We have no real evidence that a use of the internet for economic purposes *inherently* implies it's use for political purposes. It is up to us (non-Chinese) to make/keep those purposes mutually exclusive. This means we must help people in China who have somethingh nasty to say about their government to get their message out. This means anonymous remailers, anonymous web hosting, etc. It also means putting economic preasure on China to reform.
Also, adding StegFS in the default Linux kernel distribution would help a lot too, as it gives people plausable deniability for having it installed (the system it's self gives you plausible deniability for not giving up the key). Making crypto a standard part of the kernel would really help a lot of people in these situations.
Jeff -
Wow! That is just plain evil
Interestingly, the UK government has laws going through, as I'm sure everybody knows, that would allow law enforcement to demand encryption keys from anyone without the need for judicial oversight or reasonable grounds, and also to then require you not to tell anyone. I'm sure the promulgation of stories like this one is supported by the agencies that stand to benefit.

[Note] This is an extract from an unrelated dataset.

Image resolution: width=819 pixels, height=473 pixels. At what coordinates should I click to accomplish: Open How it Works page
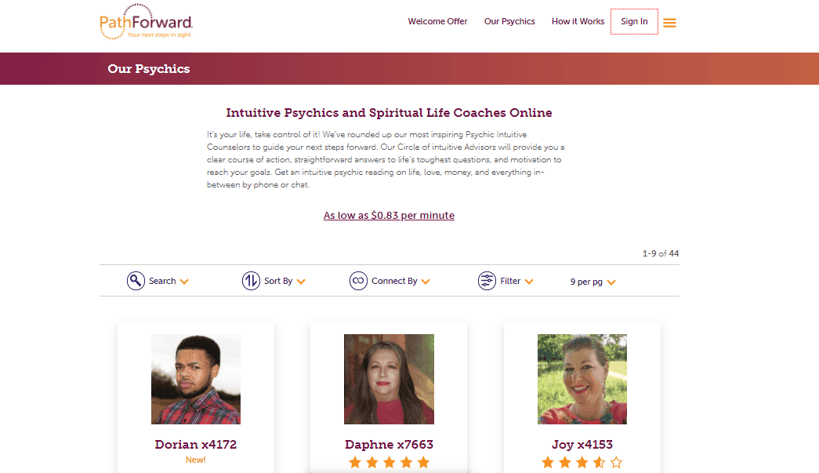pos(578,21)
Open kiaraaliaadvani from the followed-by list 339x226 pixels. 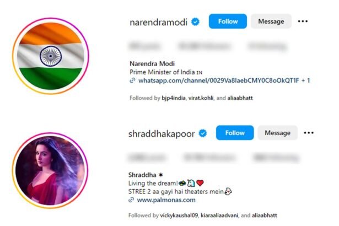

Wow! That is just plain evil. This means someone should start a campaign to get Linux boxes in the UK to use StegFS. StegFS (Steganographic File System) is an encrypted ext2 file system which allows for plausable deniability, i.e. you can give them the password to a lower encryption level and they will have no way to prove higher encryption levels exist, thus there is nothing they can do to make you give up you encrypted data (it also wipes unused blocks so none of this taking the disk to find shit you deleted).
Now, the requiring you not to tell anyone is a seperate issue. I donno what to do about this. I suppose you could just tell people anyway.. maybe someone could run a web page which publishes lists of incedents where they have used this power? Is anyone tring to fight this?
Jeff -
Re:Careful
Well, have you looked at this animation recently? Black areas indicate identical pixels. You're in trouble, fella.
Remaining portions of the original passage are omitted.